A intenção de reduzir o acesso indiscriminado à profissão, para a optimizar, bem como a proposta de alternativa aos que não a possam vir a exercer, é altamente louvável. As denúncias que faz, a recusa em cooperar com o actual status quo, de continuarmos a ter advogados a exercerem paralelamente a advocacia com actividades políticas, é, a todos os níveis, digna de registo. Nós, não estamos habituados a isto, estamos habituados ao silêncio da cumplicidade, aos yes man, a credibilizar quem menos merece.
Por tudo isto, digo: força Marinho Pinto, não esmoreças!

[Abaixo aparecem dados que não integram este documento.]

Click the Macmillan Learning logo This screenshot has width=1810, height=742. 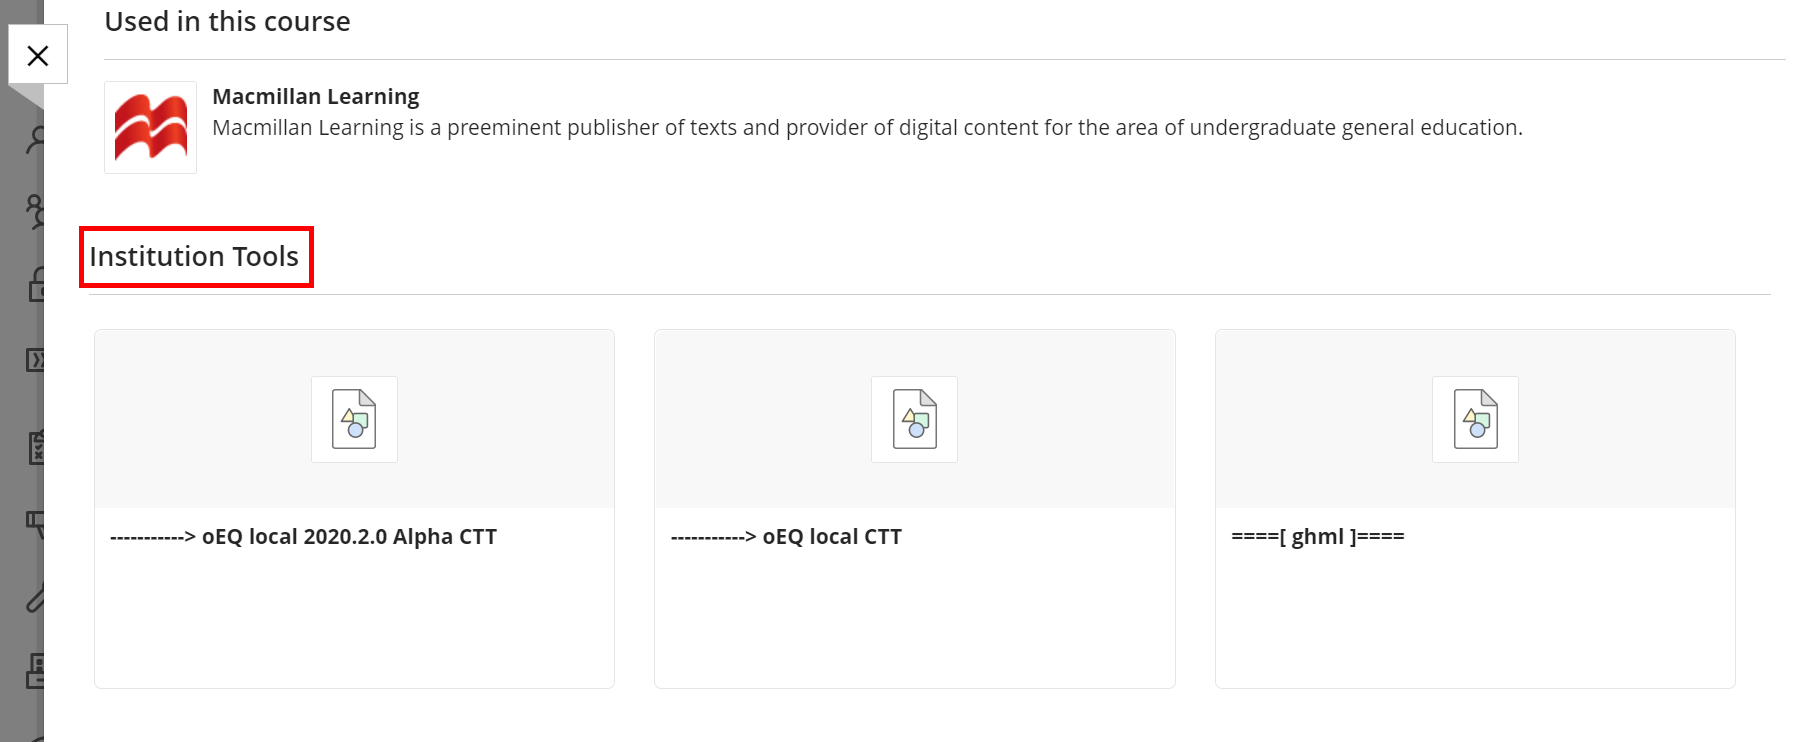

*Por prova, considero, exclusivamente, as genuínas, não as forjadas, como acontece muitas vezes. Não sei por quê, lembrei-me agora de uma prova"arranjada" à pressão por Inês Serra Lopes (filha do "ilustre" advogado de Carlos Cruz, Serra Lopes) com o sósia do ex-locutor para tentar ilibar o amiguinho e cliente do papá...

3 comentários:

dragao vila pouca disse...

Também gosto do Marinho Pinto, mas quero lá saber do currículo do senhor de baixo.
Um abraço

Rui Valente disse...

Não, não interprete mal a exposição do currículo.

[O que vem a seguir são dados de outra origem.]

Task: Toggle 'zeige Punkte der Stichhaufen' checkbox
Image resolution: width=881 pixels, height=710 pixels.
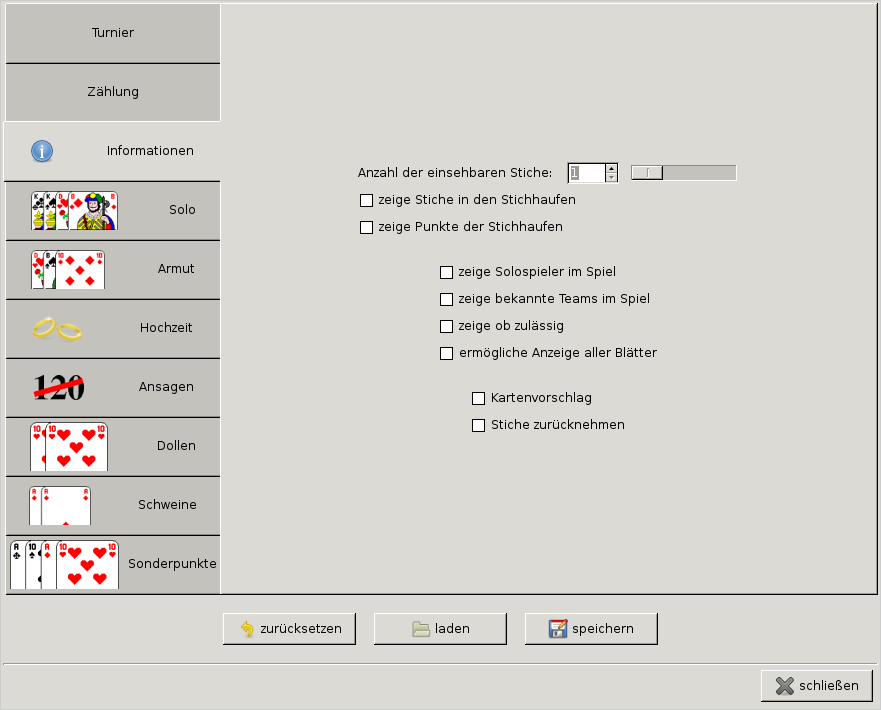Action: (x=366, y=227)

Não o fiz para envaidecer o personagem, fi-lo para dar conhecimento das suas origens (você, por ex. não sabia que ele era do Porto)e para termos conhecimento dos «cargos que ocupa» e disso eu quero saber. Ele é um político, e eu não concordo de todo que os políticos acumulem outros cargos enquanto tal.

Rui Valente disse...

Do Portal do Governo

Cargos que desempenha

Presidente da Mesa da Assembleia Geral de várias sociedades, nomeadamente, do Banco de Investimento Global, S.A., da Victoria-Seguros, S.A., da Victoria-Seguros de Vida, S.A., da Sofinloc, Sociedade Financeira de Locação, S.A., da Companhia Carris de Ferro de Lisboa, S.A., da Produções Fictícias, S.A., da Vicra Desportiva, S.A..

Foi administrador não executivo de várias sociedades, nomeadamente da Portucel, SGPS, S.A., entre 1997 e 2005.

Foi actualmente Administrador da PT Multimédia, S.A. e da Fundação de Arte Moderna e Contemporânea-Colecção Berardo.